• _Listed records_
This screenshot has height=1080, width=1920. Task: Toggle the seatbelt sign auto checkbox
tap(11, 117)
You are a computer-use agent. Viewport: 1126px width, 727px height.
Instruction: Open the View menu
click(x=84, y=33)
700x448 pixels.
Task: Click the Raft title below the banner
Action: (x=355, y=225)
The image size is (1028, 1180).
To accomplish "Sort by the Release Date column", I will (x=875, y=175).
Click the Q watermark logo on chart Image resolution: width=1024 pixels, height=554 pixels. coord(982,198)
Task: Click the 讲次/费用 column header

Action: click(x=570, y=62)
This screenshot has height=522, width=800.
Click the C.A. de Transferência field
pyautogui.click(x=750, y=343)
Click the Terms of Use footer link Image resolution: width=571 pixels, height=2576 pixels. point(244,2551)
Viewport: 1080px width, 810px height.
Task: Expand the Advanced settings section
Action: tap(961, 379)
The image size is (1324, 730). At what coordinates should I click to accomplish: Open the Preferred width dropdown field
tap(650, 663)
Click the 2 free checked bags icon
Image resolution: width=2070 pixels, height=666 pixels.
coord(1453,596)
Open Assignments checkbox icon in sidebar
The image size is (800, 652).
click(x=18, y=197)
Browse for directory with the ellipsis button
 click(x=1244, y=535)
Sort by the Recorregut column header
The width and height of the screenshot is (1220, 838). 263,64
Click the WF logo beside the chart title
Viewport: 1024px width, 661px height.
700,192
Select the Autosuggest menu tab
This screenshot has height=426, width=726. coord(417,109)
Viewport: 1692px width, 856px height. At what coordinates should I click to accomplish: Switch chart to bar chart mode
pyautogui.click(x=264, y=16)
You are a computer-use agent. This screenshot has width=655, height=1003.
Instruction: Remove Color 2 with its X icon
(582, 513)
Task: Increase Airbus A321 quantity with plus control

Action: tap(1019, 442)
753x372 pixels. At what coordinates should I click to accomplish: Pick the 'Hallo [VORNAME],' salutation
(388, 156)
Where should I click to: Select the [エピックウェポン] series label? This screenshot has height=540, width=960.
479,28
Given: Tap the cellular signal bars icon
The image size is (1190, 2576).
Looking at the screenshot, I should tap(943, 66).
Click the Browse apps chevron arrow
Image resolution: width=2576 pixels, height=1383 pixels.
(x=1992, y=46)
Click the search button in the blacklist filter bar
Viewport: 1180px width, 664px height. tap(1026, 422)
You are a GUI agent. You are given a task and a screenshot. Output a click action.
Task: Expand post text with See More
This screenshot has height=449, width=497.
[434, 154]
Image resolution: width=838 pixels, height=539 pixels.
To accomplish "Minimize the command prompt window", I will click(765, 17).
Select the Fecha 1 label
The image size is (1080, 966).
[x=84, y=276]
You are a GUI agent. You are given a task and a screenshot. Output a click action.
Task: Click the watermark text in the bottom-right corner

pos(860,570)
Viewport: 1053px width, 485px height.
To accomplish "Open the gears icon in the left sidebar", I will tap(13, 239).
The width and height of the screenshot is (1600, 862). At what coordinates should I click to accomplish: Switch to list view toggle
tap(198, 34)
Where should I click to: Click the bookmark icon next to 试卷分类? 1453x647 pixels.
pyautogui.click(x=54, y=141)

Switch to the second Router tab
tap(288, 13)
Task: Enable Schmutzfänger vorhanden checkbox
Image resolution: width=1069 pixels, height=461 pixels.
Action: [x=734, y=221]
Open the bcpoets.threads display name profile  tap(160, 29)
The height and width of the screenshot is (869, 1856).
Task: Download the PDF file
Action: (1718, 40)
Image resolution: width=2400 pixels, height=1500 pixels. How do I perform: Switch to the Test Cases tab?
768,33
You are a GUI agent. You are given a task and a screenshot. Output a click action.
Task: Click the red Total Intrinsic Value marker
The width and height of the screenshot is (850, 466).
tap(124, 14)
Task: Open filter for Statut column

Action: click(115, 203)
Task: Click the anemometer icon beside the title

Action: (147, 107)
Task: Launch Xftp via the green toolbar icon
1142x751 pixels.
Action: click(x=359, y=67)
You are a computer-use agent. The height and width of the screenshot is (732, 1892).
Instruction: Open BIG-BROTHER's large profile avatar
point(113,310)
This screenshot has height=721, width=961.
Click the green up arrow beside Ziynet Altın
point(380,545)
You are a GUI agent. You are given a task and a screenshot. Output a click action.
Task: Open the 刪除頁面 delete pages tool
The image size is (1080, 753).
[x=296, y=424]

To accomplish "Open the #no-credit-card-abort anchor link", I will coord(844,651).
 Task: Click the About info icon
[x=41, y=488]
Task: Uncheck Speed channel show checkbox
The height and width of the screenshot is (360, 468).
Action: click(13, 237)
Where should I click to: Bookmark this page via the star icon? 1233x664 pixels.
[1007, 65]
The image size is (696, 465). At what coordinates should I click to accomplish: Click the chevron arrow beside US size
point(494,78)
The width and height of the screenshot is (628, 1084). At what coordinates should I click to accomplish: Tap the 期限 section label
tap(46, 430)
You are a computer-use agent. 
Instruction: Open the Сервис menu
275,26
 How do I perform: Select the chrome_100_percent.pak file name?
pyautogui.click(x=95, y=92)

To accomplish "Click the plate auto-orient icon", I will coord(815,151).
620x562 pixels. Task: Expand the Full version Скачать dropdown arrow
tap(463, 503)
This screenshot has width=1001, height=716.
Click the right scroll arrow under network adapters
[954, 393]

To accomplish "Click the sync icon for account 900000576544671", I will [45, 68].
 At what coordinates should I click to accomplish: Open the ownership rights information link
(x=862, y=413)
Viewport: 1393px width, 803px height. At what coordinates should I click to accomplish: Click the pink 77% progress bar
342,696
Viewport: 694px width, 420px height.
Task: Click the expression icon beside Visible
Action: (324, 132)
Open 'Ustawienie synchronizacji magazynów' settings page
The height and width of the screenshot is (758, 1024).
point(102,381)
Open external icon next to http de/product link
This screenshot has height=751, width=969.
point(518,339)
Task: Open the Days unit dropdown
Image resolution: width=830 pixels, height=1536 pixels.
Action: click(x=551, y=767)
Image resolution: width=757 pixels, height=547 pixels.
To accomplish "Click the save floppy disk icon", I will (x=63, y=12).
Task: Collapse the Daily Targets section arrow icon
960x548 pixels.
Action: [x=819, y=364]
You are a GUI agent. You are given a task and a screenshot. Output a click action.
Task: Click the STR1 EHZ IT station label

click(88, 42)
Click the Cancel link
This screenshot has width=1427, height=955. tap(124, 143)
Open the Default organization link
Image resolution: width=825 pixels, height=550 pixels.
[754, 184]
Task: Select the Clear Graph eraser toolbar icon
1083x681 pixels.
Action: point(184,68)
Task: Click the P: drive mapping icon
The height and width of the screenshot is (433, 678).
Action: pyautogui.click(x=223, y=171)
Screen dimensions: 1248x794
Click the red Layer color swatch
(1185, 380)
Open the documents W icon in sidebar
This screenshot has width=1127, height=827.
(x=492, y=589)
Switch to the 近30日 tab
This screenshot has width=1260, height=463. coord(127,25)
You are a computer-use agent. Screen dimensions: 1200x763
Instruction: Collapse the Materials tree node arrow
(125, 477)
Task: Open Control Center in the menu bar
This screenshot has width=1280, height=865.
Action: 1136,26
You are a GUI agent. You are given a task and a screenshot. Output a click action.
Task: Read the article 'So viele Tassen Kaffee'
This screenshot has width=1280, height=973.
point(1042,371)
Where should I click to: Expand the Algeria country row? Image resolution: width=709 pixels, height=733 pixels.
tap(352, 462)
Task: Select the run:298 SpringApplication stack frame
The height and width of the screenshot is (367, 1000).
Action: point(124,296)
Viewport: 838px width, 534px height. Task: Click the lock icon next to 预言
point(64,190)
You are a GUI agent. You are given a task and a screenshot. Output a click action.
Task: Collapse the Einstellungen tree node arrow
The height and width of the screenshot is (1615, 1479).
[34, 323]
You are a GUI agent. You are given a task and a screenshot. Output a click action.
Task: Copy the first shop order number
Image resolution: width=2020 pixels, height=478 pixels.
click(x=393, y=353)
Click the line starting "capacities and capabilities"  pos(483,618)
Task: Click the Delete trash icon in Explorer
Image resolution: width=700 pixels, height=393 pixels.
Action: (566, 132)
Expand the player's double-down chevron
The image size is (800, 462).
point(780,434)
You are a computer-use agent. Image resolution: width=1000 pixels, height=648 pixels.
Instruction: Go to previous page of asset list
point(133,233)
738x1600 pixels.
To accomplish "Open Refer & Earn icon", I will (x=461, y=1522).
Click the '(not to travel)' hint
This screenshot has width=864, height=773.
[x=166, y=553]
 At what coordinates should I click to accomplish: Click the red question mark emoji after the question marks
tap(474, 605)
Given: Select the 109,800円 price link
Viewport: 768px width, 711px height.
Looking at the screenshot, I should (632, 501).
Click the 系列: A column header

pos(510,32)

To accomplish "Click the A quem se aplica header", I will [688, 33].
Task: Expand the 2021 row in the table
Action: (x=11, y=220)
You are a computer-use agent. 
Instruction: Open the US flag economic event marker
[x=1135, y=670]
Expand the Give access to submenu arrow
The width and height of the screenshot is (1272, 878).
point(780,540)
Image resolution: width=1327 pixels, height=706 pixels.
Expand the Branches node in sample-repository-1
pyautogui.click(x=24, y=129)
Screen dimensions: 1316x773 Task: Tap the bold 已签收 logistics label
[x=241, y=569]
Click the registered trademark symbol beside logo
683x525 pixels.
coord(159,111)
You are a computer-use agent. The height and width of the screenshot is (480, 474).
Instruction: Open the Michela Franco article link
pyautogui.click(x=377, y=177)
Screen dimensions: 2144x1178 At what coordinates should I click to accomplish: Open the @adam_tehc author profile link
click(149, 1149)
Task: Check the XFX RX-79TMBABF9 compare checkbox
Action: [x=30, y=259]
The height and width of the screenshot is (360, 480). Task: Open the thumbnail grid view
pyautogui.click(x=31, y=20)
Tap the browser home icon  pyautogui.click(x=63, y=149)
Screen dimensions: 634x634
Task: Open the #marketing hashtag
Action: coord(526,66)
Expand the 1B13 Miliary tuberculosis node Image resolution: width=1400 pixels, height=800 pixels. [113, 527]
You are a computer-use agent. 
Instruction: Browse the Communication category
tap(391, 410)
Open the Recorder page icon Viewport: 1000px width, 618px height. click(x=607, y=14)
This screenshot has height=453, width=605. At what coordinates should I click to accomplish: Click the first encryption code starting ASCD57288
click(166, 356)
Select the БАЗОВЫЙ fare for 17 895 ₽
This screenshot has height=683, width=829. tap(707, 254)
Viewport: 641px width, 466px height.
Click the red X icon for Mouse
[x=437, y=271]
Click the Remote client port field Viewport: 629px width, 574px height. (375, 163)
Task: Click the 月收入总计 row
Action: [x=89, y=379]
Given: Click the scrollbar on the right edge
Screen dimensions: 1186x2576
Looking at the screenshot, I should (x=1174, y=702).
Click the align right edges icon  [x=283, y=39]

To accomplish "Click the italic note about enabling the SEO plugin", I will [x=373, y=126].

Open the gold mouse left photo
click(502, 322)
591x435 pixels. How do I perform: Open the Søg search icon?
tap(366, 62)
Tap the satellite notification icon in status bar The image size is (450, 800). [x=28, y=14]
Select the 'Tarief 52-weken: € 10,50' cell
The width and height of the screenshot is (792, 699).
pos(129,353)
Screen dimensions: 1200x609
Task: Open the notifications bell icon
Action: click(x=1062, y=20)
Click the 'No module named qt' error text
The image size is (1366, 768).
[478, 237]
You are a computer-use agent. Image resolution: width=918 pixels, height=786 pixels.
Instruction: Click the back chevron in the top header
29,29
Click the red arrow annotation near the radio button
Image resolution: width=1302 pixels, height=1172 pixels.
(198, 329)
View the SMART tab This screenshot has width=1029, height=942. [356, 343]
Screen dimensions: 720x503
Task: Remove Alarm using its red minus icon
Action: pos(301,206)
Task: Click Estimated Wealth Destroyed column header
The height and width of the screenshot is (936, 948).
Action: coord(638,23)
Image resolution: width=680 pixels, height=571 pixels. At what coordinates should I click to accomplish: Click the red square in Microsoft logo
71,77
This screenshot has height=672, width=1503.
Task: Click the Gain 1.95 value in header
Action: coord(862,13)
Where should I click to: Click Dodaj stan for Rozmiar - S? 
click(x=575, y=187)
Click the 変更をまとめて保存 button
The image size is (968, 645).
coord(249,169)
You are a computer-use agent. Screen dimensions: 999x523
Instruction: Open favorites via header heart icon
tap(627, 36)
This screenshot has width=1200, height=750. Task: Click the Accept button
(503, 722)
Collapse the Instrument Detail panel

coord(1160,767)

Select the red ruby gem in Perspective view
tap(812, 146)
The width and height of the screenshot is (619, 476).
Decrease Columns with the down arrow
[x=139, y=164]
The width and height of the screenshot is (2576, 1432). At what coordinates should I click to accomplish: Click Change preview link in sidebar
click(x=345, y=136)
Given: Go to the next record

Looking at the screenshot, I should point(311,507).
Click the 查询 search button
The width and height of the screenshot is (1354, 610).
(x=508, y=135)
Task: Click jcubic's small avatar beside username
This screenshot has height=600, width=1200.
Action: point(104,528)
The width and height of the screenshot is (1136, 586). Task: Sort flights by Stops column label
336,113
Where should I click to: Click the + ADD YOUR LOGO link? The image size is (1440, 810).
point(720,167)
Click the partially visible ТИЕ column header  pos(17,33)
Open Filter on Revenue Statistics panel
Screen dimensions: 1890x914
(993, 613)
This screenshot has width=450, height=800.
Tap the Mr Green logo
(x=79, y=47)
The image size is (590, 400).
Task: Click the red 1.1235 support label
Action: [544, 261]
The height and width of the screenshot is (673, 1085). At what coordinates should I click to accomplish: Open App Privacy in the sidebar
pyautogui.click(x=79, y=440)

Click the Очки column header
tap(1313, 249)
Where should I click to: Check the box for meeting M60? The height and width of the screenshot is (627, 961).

• _What to work on_
Copy every line of the listing that contains the word "toolbar".

• _Response to the task_
Task: Launch Xftp via the green toolbar icon
Task: Select the Clear Graph eraser toolbar icon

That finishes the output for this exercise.